Você quer ser de alguma forma um porta-voz na direita?
Não na direita. Não quero me definir de direita e esquerda. Quero que a direita fale sobre isso também. Quero que eles entendam, discutam sobre isso também. Que tenham espaço para isso lá também. Para que eles conheçam, saibam que não precisa ter esse desrespeito e que a gente se respeitando pode estar na direita, na esquerda, no centro, onde quer que seja. Vamos nos respeitar e ok, independente do direcionamento político.

Há pouquíssimas pessoas LGBTs à direita, à esquerda, vê-se algumas, também pouco representadas. À direita, me vem à cabeça Fernando Holiday, vereador também em São Paulo. Ele, para você, cumpre esse papel?
Acredito que sim. Apesar de que ele saiu do DEM e não sei para onde ele foi [em março deste ano, Holiday se filiou ao Patriota]. Porém, acho que ele faz, sim, essa função também, mas não tanto na questão dos LGBTs.

Seu trabalho já começou?
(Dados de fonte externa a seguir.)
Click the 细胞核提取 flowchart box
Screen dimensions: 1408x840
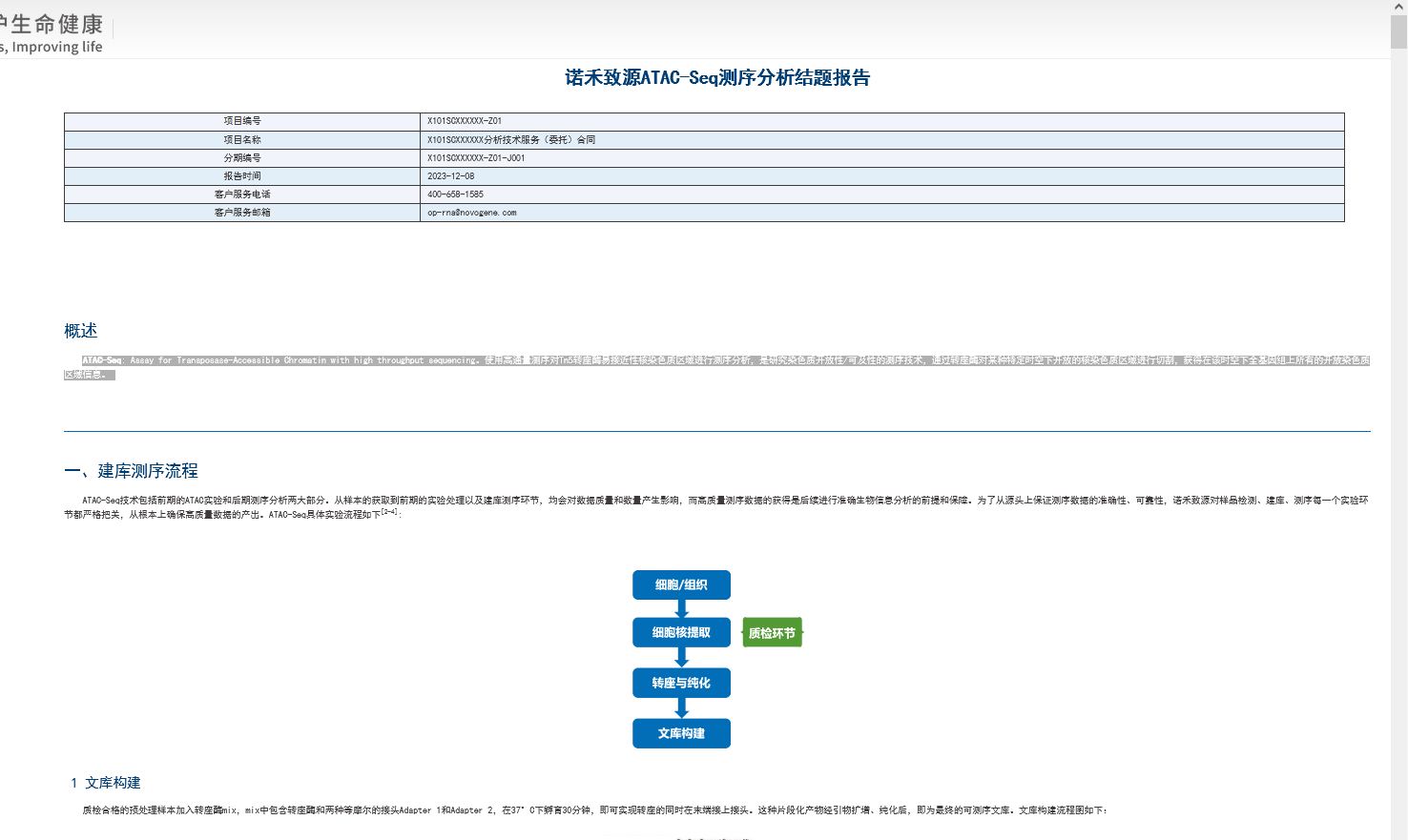(681, 632)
Como é a rotina de pré-candidato?
Minha rotina de pré-candidato é minha rotina de vida normal. Sigo fazendo o que já fazia. Só o que a gente ampliou agora foi que, por conta do covid, eu entendi que a necessidade das pessoas de se cuidarem é muito grande, então a gente foi atrás de parceiros e amigos para poder fazer sanitização nas comunidades e amenizar essa questão do vírus nas comunidades. Mesmo não sendo político, vereador, mesmo não tendo cargo algum, eu sempre fiz ações sociais, sempre foi muito importante para mim cuidar das pessoas.
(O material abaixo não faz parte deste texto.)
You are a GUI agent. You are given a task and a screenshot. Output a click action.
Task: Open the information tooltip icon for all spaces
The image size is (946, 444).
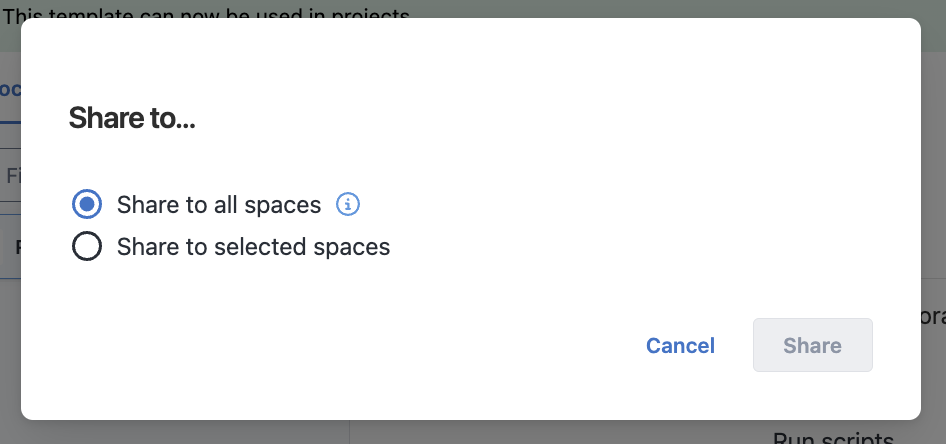348,205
Que mensagem você deixa aos que estão no tiroteio de mensagens no WhatsApp e nas redes sociais sobre a sua participação na campanha de Dia dos Pais?
Que vocês pensem mais na palavra respeito. Se respeitarmos as diferenças, vai ser tudo mais fácil, mais leve, não vai ter briga, não vai ter guerra. Acho até engraçado porque os haters acabaram fazendo tudo isso, as pessoas que são contra é que acabaram dando essa visibilidade toda. Talvez se não tivessem feito todo esse boicote, esse alarde, talvez eu seria só mais uma pessoa representando um pai numa campanha publicitária. Assim como eu fui contratado, mais 16 foram. Se eu não represento, tem mais 16. As pessoas têm que parar de expor ódio gratuito e pensar mais em respeito e amor e levar isso para a vida, não só na internet.

Você falou em outros 16 nomes, de fato há outros, mas o seu é o que mais aparece. Essa controvérsia no fim das contas deu visibilidade a você. Dá para dizer que isso foi bom?
Acredito que foi bom, sim, lógico que foi. Deu mais visibilidade ainda para essa representatividade que para mim é tão importante.